• **Selection**:

++++++++

Proposal SE-0293, Extend Property Wrappers to Function and Closure Parameters, implements new features in the compiler that allow property wrappers to be initialized using the type of their projectedValues, but it doesn't appear to be working with memberwise initializers.
For example, given this property wrapper...
@propertyWrapper
struct PW {
var wrappedValue: Int
var projectedValue: Bool
init(projectedValue: Bool) {
self.projectedValue = projectedValue
self.wrappedValue = 0
}
}
Anywhere I use this property wrapper, I can initialize it using its projectedValue initializer using $:
But this doesn't appear to extend to automatically synthesized memberwise initializers:
struct Test {
@PW var sotherbees: Int
}
Test($sotherbees: false) // error: cannot use property wrapper projection argument
To add on to this: it seems like property wrappers with init(projectedValue:) initializers don't work at all when used in another type's init(), synthesized or not. The compiler crashes.
I'm sure Holly will be able to fill in more detail or correct me if I'm wrong about anything, but IIRC SE-0293 didn't change the behavior of the synthesized memberwise initializer with regards to wrapped properties at all. That is, if Wrapper provides an init(wrappedValue:) then the memberwise initializer for a type like:
struct S {
@Wrapper
var x: Int
}
still has a signature of init(x: Int), notinit(@Wrapper x: Int). We'd probably need another proposal to update the interaction of property wrappers with the memberwise initializer, and whenever such a proposal comes around I think there's some other ways we can improve the model too.

++++++++

• **Work to complete**:
1/ According to the property wrapper discussion, what happens when a property wrapper with an init(projectedValue:) initializer is used in another type's init()?
2/ Write the next reply in the discussion about property wrappers and memberwise initializers, starting after its final sentence.
The entries are separate material, apart from the discussion about property wrappers.

(Item position entries)
++++++++

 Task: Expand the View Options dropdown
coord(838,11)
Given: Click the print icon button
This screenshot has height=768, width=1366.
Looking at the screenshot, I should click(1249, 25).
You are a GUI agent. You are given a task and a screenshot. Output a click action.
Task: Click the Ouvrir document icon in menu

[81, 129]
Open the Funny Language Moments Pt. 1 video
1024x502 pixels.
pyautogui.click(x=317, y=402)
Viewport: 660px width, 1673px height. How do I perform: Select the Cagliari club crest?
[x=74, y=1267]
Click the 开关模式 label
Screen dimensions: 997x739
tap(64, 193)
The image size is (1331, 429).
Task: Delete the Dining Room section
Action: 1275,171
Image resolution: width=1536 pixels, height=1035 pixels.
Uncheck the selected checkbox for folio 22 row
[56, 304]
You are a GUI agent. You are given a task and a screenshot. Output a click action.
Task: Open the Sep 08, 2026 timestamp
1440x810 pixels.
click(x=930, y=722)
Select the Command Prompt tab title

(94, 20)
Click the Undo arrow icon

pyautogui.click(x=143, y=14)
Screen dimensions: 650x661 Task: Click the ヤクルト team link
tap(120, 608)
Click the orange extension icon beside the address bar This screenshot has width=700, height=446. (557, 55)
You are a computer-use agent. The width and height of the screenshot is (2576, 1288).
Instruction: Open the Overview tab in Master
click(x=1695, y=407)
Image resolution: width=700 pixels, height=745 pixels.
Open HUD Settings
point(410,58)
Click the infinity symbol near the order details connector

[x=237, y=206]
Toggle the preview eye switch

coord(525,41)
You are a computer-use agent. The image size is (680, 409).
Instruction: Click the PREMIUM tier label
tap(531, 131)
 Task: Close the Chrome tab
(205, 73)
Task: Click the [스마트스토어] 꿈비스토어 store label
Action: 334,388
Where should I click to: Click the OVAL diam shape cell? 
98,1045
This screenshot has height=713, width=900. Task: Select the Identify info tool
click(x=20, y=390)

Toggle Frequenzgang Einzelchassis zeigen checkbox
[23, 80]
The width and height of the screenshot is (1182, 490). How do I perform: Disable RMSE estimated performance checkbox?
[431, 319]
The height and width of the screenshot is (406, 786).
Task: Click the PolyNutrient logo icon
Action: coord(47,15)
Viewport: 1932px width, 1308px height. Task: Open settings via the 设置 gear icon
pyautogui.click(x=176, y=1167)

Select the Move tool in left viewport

++++++++

• **Exercise answers**:
1/ The compiler crashes.

2/
Part of why I assumed this proposal applied to memberwise initializers is because it explicitly references a case where this would be useful for memberwise initializers under its Motivation:
Currently, property-wrapper attributes on struct properties interact with function parameters through the struct's synthesized member-wise initializer. Because the @Traceable property wrapper supports initialization from a wrapped value via init(wrappedValue:) , the member-wise initializer for TextEditor will take in a String . However, the programmer may want to initialize TextEditor with a string value that already has a history. Today, this behavior can be achieved with overloads, which can greatly impact compile-time performance and impose boilerplate on the programmer. Another approach is to expose the Traceable type through the TextEditor initializer, which is unfortunate since the backing storage is meant to be implementation detail.
Yeah, I can see where the confusion arises—without presuming to speak for the authors, my interpretation of that passage is that it was meant to emphasize that the proposal enables the desired behavior (initialize the @Traceable property with a predefined history) without either of the drawbacks mentioned (declaring a history-accepting overloaded initializer or exposing the backing storage), rather than make a point specifically about the synthesized memberwise initializer.
@Jumhyn is right! To add a bit more context, part of the reason why I didn't propagate property wrapper attributes on properties to their corresponding synthesized member-wise initializer parameters as part of SE-0293 is because that would be a source-breaking change. Consider this code:
import SwiftUI
struct MyView {
@Binding var value: Int
}
The member-wise initializer for MyView takes in an argument of type Binding<Int> with a label of value. It can be called with MyView(value: Binding(...)). If this initializer instead used a wrapped parameter, you'd have to call it with the $ prefix in order to pass a Binding, e.g. MyView($value: Binding(...)).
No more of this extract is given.